Establishing an algorithm for the early diagnosis and follow-up of patients with pancreatic neuroendocrine tumors
Yvonne Kohl (Germany), Fraunhofer Institute for Biomedical Engineering IBMT, Medical Biotechnology, Sulzbach
Alfredo Carrato (Spain), Ramon y Cajal University Hospital, Department of Medical Oncology, Madrid
Bozena Smolkova (Slovakia), Biomedical Research Center, Slovak Academy of Sciences, Cancer Research Institute, Department of Molecular Oncology, Bratislava
Vita Rovite (Latvia), Latvian Biomedical Research and Study Centre, Human Genetics and Molecular Medicine, Riga
Manousos Konstadoulakis (Greece), National and Kapodistrian University of Athens, 1st Department of Propaedeutic Surgery, Athens
David Hevia (Spain), Bioquochem Company, Department of Research and Development, Llanera, Asturias
Background and rationale: Standardized clinical management of pancreatic neuroendocrine tumours (PNETs) is restricted by different aspects of the disease, as its relative rarity, heterogeneous presentation, the limited understanding of tumour biology and the lack of risk stratification systems.

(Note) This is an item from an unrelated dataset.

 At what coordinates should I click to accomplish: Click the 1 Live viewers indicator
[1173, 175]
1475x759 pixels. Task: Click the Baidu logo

While surgical excision remains the primary therapy, most patients are not candidates for resection.
Hypothesis: Prompt, specific and sensitive detection and characterisation of PNETs could lead to early detection, increasing the chance for surgical intervention and improve patients’ survival. Circulating tumour cells (CTCs) are considered attractive biomarkers for liquid biopsy as they represent an early step in blood-borne metastasis.
Aims: By building up a tissue bank of genetically characterized tumours, development of patient-derived xenografts (PDXs) and organoids, we aim to identify PNET-specific biomarkers urgently needed to design a NExT generation nanotechnology based microfluidic device and integrate the technology of minimally invasive liquid biopsy in the early detection of PNETs.
Methods: Serum and tissue samples will be collected from PNET patients and their clinical and lab records will be recorded. In clinical samples an expression study and genomic analysis will be performed by different molecular techniques whereas, in parallel organdies, PDX and CTC-derived xenografts (CDX) will be established. Based on the acquired data a NExT generation microfluidic device will be developed for PNET-detection and follow-up.
Expected results and potential impact: Better understanding of the etiopathogenetic determinants involved in PNETs formation resulting from the multidisciplinary collaboration within ‘NExT” consortium will hopefully deliver a nanotechnology-based microfluidic (next generation) device that by means of CTCs detection will present a powerful tool for the early detection of PNET tumors and patients follow-up, contributing to better medical treatment.
(Project funded under JTC 2017)